• **EXERCISE BRIEF**: Whenever a line below includes the word "Switch", copy that line.

(Excerpts from a dataset)
************
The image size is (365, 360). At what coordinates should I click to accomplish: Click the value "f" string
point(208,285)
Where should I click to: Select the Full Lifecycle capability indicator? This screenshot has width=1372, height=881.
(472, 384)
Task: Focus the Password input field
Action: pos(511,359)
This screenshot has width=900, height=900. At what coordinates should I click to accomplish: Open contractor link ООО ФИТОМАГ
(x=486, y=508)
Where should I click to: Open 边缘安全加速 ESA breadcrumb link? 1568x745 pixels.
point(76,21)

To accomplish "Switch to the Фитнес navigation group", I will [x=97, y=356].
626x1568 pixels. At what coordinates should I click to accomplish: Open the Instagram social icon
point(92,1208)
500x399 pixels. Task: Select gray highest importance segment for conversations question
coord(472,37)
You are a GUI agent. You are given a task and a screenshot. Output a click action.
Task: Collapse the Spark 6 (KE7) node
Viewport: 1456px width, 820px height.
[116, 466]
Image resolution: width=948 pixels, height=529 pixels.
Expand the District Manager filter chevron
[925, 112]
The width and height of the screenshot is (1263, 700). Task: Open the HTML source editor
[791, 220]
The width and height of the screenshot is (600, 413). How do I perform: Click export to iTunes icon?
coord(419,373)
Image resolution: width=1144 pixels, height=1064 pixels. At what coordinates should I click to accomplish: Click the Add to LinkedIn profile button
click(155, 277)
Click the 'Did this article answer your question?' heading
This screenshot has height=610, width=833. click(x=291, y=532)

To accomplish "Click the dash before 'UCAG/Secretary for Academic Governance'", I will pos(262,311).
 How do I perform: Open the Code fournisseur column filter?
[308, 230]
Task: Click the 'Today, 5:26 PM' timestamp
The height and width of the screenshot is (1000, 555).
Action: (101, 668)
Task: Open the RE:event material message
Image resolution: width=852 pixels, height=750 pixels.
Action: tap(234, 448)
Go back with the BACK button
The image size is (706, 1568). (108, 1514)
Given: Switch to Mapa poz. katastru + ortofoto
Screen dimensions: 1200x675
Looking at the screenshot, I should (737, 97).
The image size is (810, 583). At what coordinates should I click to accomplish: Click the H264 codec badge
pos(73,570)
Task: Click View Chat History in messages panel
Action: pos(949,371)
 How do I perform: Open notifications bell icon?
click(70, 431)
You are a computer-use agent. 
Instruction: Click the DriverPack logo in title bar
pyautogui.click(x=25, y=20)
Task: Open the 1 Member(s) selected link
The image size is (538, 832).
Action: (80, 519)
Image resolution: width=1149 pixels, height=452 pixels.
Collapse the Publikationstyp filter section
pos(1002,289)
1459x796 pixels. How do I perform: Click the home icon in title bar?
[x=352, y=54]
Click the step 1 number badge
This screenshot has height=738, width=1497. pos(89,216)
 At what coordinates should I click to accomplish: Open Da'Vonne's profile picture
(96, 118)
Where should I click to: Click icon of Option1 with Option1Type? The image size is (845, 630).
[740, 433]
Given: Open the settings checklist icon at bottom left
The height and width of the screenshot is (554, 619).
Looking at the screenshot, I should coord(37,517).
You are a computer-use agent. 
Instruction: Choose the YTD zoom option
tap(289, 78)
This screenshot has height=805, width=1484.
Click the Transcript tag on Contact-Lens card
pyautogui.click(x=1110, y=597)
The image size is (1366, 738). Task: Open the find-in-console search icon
************
• **EXERCISE OUTPUT**:
To accomplish "Switch to the Фитнес navigation group", I will [x=97, y=356].
Given: Switch to Mapa poz. katastru + ortofoto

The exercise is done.